Кроме того, правительство тратило деньги на спасение предприятий,
которые бы в противном случае - не вмешайся в дело государство - за бесценок достались бы
олигархату. В общем, назревала настоящая война, причем, перевес был явно не на стороне
бизнесменов. Чего они только не перепробывали: и штрейкбрехеров нанимали, и уличным бандам
за разгон демонстраций платили, и вашингтонским лоббистам покупали дома и яхты, и через
рекламные отделы газет и радиостанций пытались доказать опасности выбранного президентом
пути - все впустую. Рузвельт оставался непоколебим, а его популярность у избирателей только
росла.
Большой бизнес искал новых союзников и нашел их в среде духовенства и
прихожан евангелистских церквей. Вернее, это "апостол" Файфилд сделал так, что церковь и
олигархи оказались по одну сторону баррикад.

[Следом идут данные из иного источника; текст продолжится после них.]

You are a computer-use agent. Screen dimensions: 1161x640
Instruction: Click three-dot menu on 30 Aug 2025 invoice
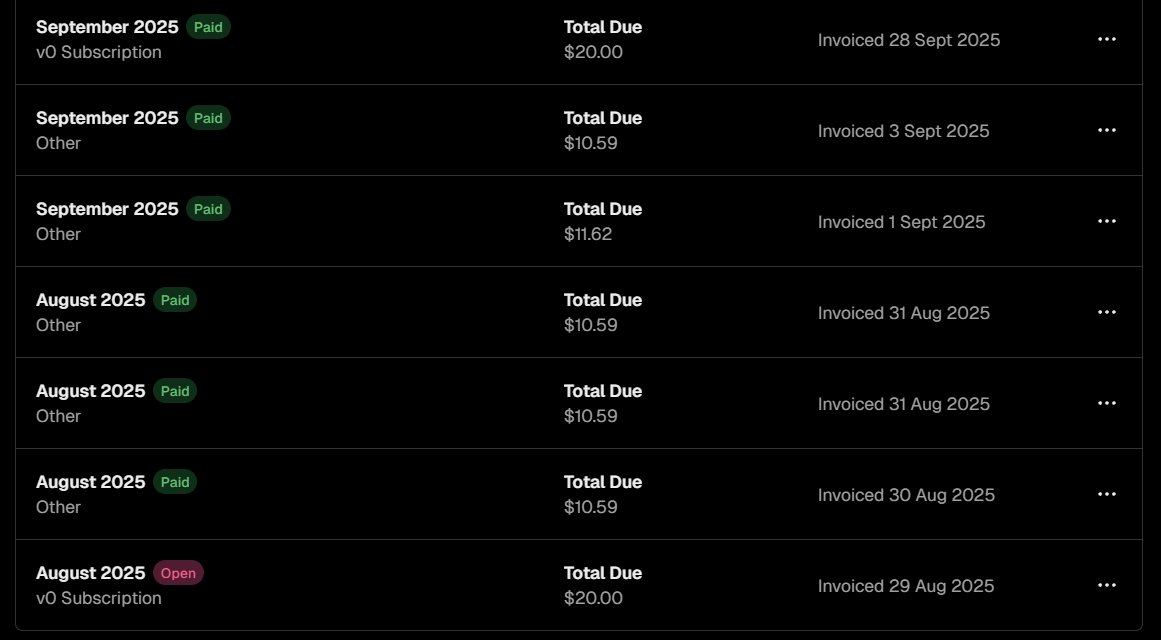click(1106, 494)
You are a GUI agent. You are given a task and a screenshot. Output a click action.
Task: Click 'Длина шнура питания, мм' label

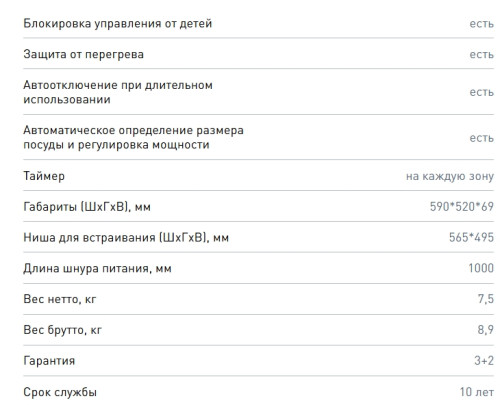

Едва вступив в сан, Джеймс Файфилд
понял, что без помощи богатых американцев он и его приход обречены на нищету. Поэтому время
между проповедями и молитвами он тратил на написание писем к бизнесменам, в которых призывал
объединиться "против тирании Вашингтона и защитить сам свободный дух Америки". Хотя многие
современники миссионера считали его пройдохой, готовым говорить все, что захотят услышать
его богатые спонсоры, похоже, Файфилд действительно верил в то, что государство покушается
на святое, пытаясь вмешаться в установленный небесами ход вещей. Поэтому и писал своим
корреспондентам, что опечален попытками властей запустить руку в капиталы, дарованные свыше,
и готов помочь отстоять их.
Мысль, что их состояния - это знак божьего
благоволения, а не просто продукт зачастую жестокой эксплуатации человеческого труда - очень
нравилась набожным богачам. Так что пробивной священник и ступившие на тропу войны с
правительством миллионеры быстро нашли общий язык.
Тем более, что Файфилд, в
общем-то, вольно обходился со священными текстами и во время выступлений с кафедры пропускал
в Евангелии те моменты, которые могли бы оскорбить или возмутить самую зажиточную часть его
паствы. Ни про богача, которому попасть в Царствие небесное сложнее, чем верблюду
протиснуться в игольное ушко, ни о добром имени, которое, как учит Библия, ценнее любого
серебра и золота, прихожане Файфилда в проповедях не слышали. Сам проповедник считал, что
священные тексты нельзя принимать буквально и тем более использовать их от начала до конца
как руководство к действию. Необходимо вычленять из них то, что наиболее важно.